Fig 4. Shortening of the CD8α hinge length and LYC motif are required for D1D2 CAR surface expression.

A. Histogram representing the frequency of transfected HEK 293T cells expressing surface CD4 CAR and intracellular CD4 CAR for the various vectors. Positive CAR detection was observed on the surface of cells transfected with a shorter hinged CAR (p = 0.01); however, expression was still reduced compared to control CAR (p = 0.002). Intracellularly, there was no change in CAR detection between long and short hinge (p = 0.227). Enhance frequency of CAR surface detection was observed on cells transfected with CAR that included the LYC motif (p = 0.05); however, expression was significantly reduced if the construct containing a LYC motif also included a longer CD8α hinge (p = 0.02). B. Histogram representing the frequency of HEK 293T transfected with CARs containing the longer CD8α hinge to eliminate any variability/benefit given by a shorter CD8α hinge. When LYC motif was mutated to TTA or TTC, total CAR expression was significantly reduced (p = 0.01 and p = 0.03) and more intracellular CAR expression than surface expression (p = 0.04). C. Images of CAR-transfected HEK 293T cells taken by confocal microscopy. Blue represents TO-PRO-3 nuclear staining; green represents CD4-CAR staining; and red represents caveolin plasma membrane staining. Differences in confocal surface CAR detection were observed, with D*.66.α^LYC expressed on the cell surface but D*.66.α^TTA and D*.66.α^TTC confined intracellularly. Statistical analyses were done using unpaired parametric two-sample t-test.

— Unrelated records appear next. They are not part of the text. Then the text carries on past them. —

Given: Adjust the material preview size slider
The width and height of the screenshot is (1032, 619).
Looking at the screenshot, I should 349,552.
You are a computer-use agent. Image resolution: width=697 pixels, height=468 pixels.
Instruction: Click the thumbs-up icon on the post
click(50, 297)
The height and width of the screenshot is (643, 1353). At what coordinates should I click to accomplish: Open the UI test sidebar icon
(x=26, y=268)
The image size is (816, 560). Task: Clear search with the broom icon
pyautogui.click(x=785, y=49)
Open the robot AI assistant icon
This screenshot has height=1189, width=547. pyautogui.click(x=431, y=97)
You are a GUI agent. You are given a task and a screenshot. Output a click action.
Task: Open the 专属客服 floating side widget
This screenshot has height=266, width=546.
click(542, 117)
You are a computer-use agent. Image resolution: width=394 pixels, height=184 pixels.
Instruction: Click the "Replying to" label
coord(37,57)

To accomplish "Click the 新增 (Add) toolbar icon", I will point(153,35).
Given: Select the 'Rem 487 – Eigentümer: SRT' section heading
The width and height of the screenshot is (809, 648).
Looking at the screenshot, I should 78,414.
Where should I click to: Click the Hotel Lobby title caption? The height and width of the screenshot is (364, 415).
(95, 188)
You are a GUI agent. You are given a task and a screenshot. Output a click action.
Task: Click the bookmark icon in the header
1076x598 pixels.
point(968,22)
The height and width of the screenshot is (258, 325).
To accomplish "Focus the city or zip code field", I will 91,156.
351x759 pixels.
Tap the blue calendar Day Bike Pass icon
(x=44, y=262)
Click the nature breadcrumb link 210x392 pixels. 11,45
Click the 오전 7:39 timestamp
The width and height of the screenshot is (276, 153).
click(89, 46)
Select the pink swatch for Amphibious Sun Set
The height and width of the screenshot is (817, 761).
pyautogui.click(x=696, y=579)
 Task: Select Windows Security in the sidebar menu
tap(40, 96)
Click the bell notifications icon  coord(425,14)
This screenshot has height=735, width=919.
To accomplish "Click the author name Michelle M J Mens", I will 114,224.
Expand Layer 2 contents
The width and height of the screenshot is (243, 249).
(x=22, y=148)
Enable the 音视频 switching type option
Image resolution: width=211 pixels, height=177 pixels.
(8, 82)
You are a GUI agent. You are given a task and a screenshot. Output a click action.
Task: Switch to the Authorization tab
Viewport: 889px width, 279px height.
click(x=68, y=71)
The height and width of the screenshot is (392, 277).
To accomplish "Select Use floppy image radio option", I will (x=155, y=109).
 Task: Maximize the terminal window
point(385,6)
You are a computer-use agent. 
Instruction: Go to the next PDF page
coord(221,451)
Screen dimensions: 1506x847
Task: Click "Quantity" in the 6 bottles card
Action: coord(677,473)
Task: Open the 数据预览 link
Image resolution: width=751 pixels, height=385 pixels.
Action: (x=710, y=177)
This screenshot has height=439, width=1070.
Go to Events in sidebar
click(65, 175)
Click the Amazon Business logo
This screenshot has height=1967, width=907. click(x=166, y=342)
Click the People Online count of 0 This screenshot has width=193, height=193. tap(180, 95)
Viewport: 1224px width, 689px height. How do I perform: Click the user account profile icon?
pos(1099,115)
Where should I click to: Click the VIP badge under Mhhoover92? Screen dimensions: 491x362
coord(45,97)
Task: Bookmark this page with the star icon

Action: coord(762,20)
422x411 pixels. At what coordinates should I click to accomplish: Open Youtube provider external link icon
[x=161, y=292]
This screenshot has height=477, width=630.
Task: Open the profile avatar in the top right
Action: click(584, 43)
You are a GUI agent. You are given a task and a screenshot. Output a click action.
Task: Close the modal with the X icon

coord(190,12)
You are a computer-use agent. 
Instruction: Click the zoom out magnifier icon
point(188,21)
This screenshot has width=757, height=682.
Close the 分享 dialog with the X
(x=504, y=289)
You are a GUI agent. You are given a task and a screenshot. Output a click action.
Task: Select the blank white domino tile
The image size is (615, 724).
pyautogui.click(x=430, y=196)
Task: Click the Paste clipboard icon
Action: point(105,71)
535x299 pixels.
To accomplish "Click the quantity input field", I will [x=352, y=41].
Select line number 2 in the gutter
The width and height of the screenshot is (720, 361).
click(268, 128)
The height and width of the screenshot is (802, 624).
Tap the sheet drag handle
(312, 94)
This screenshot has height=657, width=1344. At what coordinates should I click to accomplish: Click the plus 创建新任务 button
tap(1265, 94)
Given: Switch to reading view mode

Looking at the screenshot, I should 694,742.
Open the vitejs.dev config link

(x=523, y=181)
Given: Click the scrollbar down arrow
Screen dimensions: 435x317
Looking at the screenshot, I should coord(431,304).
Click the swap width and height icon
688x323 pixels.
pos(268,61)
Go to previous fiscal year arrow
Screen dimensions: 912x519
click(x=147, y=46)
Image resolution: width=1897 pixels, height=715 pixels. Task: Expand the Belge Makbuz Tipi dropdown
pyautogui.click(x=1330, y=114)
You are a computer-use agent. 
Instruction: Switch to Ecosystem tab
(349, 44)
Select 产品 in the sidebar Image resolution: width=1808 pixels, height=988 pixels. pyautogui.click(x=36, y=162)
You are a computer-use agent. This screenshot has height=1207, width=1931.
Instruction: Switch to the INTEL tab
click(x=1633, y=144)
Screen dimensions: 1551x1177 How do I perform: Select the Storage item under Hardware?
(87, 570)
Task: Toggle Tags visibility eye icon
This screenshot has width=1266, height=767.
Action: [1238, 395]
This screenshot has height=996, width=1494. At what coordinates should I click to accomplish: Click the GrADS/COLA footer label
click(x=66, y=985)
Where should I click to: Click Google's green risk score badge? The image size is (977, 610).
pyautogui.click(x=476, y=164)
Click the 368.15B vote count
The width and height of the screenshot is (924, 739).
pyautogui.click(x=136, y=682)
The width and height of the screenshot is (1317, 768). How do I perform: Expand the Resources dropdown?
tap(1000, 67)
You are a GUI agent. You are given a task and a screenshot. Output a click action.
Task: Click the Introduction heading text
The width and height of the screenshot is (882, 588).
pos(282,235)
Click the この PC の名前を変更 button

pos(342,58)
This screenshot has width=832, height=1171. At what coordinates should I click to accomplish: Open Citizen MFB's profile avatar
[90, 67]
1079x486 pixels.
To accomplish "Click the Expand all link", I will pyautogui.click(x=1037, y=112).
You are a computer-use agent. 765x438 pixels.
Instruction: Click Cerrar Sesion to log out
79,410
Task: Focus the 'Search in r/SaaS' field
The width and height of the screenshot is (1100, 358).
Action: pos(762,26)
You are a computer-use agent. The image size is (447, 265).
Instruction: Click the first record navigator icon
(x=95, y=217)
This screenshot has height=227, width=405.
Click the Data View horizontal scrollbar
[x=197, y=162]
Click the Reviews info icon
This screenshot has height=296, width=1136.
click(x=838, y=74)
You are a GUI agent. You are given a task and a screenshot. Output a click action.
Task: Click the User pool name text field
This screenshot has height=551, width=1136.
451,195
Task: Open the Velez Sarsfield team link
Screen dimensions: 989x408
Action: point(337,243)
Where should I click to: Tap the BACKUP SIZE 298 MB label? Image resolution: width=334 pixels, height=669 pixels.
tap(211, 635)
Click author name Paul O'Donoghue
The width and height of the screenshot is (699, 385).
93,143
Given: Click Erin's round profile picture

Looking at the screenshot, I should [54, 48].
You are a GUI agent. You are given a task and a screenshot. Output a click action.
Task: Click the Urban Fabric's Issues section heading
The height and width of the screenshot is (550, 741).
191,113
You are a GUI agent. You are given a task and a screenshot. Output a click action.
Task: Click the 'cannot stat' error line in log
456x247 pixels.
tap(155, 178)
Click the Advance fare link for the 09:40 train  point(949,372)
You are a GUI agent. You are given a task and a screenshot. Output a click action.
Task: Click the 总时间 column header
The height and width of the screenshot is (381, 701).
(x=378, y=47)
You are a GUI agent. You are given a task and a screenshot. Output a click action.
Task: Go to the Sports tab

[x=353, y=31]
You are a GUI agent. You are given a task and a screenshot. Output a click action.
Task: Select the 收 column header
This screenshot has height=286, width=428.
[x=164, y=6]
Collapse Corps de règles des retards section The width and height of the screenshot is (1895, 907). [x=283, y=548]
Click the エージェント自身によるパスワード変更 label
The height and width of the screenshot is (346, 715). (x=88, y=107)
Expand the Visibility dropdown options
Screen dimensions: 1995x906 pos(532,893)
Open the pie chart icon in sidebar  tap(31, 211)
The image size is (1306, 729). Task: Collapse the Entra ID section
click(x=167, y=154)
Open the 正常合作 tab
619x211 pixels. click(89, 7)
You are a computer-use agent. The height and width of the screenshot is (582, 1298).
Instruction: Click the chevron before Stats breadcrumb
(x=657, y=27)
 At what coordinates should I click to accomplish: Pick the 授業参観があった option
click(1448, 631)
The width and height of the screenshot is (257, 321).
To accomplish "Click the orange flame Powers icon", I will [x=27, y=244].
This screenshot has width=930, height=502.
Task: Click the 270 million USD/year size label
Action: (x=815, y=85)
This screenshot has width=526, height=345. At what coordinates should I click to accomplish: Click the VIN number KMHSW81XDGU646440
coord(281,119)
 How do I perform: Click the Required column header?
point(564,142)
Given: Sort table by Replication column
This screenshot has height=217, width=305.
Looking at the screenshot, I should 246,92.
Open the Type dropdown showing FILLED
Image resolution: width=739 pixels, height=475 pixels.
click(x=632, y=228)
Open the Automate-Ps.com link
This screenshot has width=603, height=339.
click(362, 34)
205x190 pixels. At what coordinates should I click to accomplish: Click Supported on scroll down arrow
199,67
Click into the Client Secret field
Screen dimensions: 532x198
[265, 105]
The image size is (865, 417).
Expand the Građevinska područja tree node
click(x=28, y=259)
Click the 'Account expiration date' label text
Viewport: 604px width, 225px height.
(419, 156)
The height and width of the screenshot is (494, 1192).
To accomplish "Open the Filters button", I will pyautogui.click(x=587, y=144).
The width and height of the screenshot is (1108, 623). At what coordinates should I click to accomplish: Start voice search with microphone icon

Fig 5. FQKAS motif hinders but does not inhibit CAR surface expression.

Histogram representing the proportion of transfected HEK 293T cells expressing surface CD4 CAR and intracellular CD4 CAR. Positive CAR expression was observed on the surface of all transfected cells, but the frequency was significantly higher in vectors that did not incorporate FQKAS (p = 0.006). Statistical analysis was done using unpaired parametric two-sample t-test.

Fig 6. Summary graphic of variant CAR surface expression.

Data analysis was based on the relative surface expression of positive control, whole CD4 CAR. Addition of LYC motif and shortening CD8α hinge each partially recovered CAR surface expression, which was enhanced when both modifications were combined. Removal of motif FQKAS improved CAR surface expression to maximal levels seen in the positive control.

Fig 7. Cytolytic activity of CAR T cells.

Primary human T cells were transduced with select vectors and incubated for 24 hours with HIV+ target cells at different E:T ratios. Untransduced T cells showed limited cytotoxic abilities whereas T cell transduced with D.45.α^Lyc showed similar killing capacity as the full length CD4 CAR C.39.28.